The other effect of driving the tower straight down was to allow the auto-damage zones to expand downwards about their points of origin, so that if Lolth were to be pulled back into them she would take the auto-damage for entering these squares.

The dwarf fighter then set about doing this, by moving to the corner of the tower and using Warrior's Urging.

At this point, I had to make some rulings (and a fair bit of what follows is a repost from the current "Best of 4e" thread, where I posted it as part of a discussion of "rulings not rules"). The description of what happened in the dwarf fighter's turn, and the paladin's turn after that, will be fairly lengthy.

The players didn't know about the divine discorporation rules - I had mentioned them during an earlier fight with Torog, but that was about a year ago (real time) and had not been remembered. Whereas I did know about them, and also knew that being pulled through both zones would do enough damage to bloody Lolth and hence lead to her discorporation: when the dice were actually rolled, as she passed into the first auto-damage zone she was left about 50 hp above bloodied, and then - when she was drawn through the next zone - she was down to 307 hp (her bloodied value is 317 hp).

I had already decided, in thinking about how the encounter with Lolth would resolve over the fortnight since our last session, that when Lolth discorporated she would die but the Queen of Chaos would be freed. The Queen of Chaos is a primordial/demon (described in the Demonomicon sourcebook) that only the sorcerer knew about up until now, as it was a pact with her that had established him as a Demonskin Adept back in the lead-up to Paragon tier. (And as a result he had her symbol branded on the inside of his eyelids - which is what causes him to become blind when he sees glimpses of the Abyss, his 16th level path feature.)

So I rolled Bluff for Lolth and then got the players to roll Insight - two of them beat her (the paladin and the invoker/wizard) and so I told them they could see her smirking, and almost welcoming being bloodied - and then when they asked why I told them that they suddenly recalled (one in his capacity as a Marshall of Letherna, the other as a Sage of Ages with Memories of 1000 Lifetimes) that a deity who is bloodied might discorporate - and the Sage of Ages (bearing the Rod of Law and having made the better check, beating a Hard DC) could also sense the Queen of Chaos about to break free.

Last session I had hinted, and this session I confirmed to the player (and PC), via telepathic communication from Lolth/the Queen of Chaos as she was on the verge of discorporation, that all this time he had been chanelling chaos energy from her (especially via Demonsoul Bolts) so that he could come and kill Lolth and free her. (My Lolth backstory: she became corrupted because, when she used her webs to hold the world together she encountered, and was possessed by, the Queen of Chaos at the bottom of the Abyss.) I like it when old backstory - in this case, the fiction around a PC's paragon path acquisition from a session over four years ago - comes back into focus to support further backstory, as it did here.

PARTS OF THE EXERCISE:
#1 Answer these questions from the session report:
(a) What is Lolth's bloodied value?
(b) Which sourcebook describes the Queen of Chaos?
(c) Which check was rolled for Lolth before the players rolled Insight?
#2 According to the session report, why does the sorcerer become blind when he sees glimpses of the Abyss? Answer in one to three sentences.
#3 Update the part of the session report that opens with the words "The players didn't" and closes with "is 317 hp).", replacing "Lolth" with "the Spider Queen" throughout.

DATA SECTION:

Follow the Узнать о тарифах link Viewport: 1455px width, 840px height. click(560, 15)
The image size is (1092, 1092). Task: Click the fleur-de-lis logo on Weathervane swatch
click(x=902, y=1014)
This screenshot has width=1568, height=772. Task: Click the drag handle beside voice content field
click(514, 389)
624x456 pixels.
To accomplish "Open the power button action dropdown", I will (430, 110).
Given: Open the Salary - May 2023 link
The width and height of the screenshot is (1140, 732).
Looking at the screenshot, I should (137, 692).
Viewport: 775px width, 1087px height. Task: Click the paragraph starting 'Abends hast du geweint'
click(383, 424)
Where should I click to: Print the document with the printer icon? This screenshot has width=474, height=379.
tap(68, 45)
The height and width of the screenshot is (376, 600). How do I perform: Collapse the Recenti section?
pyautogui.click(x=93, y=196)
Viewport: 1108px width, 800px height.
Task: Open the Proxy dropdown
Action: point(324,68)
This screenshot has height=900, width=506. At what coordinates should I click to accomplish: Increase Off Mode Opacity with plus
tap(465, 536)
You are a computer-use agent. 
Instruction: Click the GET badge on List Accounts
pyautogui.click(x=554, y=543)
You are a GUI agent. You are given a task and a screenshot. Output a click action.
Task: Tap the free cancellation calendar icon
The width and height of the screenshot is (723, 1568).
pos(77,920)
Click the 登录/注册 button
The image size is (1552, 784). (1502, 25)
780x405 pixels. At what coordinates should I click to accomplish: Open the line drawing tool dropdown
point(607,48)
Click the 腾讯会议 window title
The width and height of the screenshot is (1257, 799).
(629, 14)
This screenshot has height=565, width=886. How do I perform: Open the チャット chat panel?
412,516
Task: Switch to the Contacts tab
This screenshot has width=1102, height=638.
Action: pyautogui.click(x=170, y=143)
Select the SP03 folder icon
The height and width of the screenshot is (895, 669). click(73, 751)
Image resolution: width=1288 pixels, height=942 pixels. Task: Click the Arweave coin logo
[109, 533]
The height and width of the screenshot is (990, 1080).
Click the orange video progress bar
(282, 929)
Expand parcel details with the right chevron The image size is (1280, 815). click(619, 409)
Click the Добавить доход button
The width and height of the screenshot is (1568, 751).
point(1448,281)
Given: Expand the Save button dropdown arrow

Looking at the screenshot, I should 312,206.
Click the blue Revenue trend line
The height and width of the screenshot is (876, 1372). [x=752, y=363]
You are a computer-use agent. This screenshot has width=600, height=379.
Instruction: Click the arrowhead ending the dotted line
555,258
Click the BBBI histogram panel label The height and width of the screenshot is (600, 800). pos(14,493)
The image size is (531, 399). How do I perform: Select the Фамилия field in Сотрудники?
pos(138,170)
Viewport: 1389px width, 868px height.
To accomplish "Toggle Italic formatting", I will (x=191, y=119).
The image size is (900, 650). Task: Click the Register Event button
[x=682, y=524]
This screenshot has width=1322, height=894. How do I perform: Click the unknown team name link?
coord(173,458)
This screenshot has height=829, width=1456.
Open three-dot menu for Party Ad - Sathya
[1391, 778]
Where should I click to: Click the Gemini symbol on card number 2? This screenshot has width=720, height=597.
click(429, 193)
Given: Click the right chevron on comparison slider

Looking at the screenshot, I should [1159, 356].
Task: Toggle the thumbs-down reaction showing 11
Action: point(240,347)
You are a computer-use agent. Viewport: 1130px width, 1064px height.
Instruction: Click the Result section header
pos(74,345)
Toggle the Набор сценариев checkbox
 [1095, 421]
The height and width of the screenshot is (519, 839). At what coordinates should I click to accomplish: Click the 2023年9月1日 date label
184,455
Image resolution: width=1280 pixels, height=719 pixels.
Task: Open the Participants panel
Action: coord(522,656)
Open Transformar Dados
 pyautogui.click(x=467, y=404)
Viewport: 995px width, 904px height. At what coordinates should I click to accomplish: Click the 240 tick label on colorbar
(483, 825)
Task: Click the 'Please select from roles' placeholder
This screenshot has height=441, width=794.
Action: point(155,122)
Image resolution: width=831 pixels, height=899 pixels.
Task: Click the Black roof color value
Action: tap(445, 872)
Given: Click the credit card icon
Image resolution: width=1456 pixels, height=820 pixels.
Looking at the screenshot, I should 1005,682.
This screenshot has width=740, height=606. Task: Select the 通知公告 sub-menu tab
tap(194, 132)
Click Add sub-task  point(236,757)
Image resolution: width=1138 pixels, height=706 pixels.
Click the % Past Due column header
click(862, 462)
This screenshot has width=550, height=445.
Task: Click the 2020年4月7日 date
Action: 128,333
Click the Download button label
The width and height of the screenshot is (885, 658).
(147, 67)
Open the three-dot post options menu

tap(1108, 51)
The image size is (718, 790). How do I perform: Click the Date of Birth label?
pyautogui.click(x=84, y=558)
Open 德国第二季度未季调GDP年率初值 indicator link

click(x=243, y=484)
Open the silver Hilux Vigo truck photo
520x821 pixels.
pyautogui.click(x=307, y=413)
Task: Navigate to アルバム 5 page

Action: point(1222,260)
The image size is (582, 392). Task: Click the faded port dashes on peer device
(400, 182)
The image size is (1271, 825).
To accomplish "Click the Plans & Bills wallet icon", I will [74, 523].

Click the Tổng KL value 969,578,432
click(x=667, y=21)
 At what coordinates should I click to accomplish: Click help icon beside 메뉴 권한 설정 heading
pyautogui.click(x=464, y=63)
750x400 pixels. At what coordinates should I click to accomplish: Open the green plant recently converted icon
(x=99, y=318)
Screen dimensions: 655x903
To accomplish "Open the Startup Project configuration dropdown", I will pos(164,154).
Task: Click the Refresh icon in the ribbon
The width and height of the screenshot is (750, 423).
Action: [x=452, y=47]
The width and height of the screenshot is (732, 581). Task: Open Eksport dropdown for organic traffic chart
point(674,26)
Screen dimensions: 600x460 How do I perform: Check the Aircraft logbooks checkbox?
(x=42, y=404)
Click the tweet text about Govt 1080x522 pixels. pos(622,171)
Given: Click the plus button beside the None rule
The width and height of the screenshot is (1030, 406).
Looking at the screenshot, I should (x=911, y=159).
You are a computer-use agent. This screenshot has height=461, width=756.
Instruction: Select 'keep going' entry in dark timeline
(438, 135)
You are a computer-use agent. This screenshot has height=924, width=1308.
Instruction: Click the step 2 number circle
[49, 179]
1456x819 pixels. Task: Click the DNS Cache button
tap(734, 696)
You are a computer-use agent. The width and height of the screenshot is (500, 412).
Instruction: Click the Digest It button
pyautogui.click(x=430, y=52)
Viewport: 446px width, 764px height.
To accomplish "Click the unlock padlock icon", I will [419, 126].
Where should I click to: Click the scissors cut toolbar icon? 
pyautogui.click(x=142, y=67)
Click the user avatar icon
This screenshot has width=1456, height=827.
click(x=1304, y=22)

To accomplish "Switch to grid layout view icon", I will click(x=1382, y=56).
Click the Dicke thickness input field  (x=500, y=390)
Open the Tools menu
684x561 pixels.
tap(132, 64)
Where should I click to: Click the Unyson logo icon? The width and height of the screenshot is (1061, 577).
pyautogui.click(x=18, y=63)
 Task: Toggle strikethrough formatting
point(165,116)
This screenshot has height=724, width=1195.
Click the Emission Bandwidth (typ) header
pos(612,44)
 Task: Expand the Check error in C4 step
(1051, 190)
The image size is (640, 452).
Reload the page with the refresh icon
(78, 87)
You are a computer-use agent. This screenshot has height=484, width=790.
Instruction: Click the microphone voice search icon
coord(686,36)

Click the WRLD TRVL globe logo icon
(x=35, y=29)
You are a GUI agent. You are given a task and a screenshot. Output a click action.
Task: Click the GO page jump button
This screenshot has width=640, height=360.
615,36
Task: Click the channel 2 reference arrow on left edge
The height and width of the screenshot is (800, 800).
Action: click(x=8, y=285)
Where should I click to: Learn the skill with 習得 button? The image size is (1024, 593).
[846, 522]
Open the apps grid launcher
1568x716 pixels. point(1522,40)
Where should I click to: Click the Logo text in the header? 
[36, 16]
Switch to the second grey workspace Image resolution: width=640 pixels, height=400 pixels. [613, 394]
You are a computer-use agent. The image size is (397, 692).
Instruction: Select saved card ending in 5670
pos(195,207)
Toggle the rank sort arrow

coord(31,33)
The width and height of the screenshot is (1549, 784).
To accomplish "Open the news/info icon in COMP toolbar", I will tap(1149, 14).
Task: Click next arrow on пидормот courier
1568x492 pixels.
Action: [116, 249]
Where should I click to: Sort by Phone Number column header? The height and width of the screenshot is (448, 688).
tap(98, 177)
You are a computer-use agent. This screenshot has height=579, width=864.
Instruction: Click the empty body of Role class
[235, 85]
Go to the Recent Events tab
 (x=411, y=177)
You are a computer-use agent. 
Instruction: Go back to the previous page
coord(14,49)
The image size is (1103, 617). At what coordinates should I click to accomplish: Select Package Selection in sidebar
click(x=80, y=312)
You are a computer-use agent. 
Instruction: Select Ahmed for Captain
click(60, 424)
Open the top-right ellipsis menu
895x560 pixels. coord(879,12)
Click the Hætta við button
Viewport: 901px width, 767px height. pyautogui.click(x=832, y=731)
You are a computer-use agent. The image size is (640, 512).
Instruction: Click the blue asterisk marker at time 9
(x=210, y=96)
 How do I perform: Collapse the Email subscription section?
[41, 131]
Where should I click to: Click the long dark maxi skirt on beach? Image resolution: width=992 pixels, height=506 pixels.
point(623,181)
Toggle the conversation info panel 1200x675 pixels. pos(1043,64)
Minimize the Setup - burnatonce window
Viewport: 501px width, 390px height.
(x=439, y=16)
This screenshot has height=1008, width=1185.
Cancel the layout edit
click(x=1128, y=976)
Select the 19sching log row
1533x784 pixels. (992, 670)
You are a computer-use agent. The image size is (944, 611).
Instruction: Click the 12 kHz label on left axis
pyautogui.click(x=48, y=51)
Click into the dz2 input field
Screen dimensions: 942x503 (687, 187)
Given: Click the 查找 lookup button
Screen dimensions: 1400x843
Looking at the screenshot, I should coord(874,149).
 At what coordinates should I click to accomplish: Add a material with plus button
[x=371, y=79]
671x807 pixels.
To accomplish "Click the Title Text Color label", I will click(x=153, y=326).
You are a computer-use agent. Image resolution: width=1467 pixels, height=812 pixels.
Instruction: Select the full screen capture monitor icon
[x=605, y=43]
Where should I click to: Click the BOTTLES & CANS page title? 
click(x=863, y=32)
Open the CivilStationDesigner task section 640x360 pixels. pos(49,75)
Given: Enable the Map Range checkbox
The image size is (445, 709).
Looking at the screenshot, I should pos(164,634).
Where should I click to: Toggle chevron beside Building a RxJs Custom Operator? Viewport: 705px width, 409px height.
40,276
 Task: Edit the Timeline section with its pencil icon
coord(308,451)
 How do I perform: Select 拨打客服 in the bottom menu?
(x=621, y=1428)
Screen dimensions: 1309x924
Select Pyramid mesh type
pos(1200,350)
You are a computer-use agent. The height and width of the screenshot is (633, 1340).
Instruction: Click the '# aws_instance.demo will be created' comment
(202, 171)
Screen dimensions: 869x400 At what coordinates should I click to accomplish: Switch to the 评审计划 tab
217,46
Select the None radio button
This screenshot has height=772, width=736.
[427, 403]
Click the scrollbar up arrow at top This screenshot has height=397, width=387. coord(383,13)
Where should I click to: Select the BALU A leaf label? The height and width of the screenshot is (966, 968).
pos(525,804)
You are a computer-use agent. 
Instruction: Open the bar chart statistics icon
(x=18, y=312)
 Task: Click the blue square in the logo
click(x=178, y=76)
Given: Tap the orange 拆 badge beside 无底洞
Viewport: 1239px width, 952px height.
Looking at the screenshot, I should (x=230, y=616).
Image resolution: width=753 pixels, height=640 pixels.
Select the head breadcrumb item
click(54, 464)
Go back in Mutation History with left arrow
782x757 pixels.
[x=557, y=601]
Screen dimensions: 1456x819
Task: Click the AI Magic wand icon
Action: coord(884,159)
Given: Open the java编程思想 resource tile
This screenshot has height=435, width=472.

RESPONSE LIST:
#1
(a) 317 hp
(b) The Demonomicon
(c) Bluff

#2 His pact with the Queen of Chaos left her symbol branded on the inside of his eyelids. That brand is what blinds him when he sees glimpses of the Abyss, which is his 16th level path feature.

#3
The players didn't know about the divine discorporation rules - I had mentioned them during an earlier fight with Torog, but that was about a year ago (real time) and had not been remembered. Whereas I did know about them, and also knew that being pulled through both zones would do enough damage to bloody the Spider Queen and hence lead to her discorporation: when the dice were actually rolled, as she passed into the first auto-damage zone she was left about 50 hp above bloodied, and then - when she was drawn through the next zone - she was down to 307 hp (her bloodied value is 317 hp).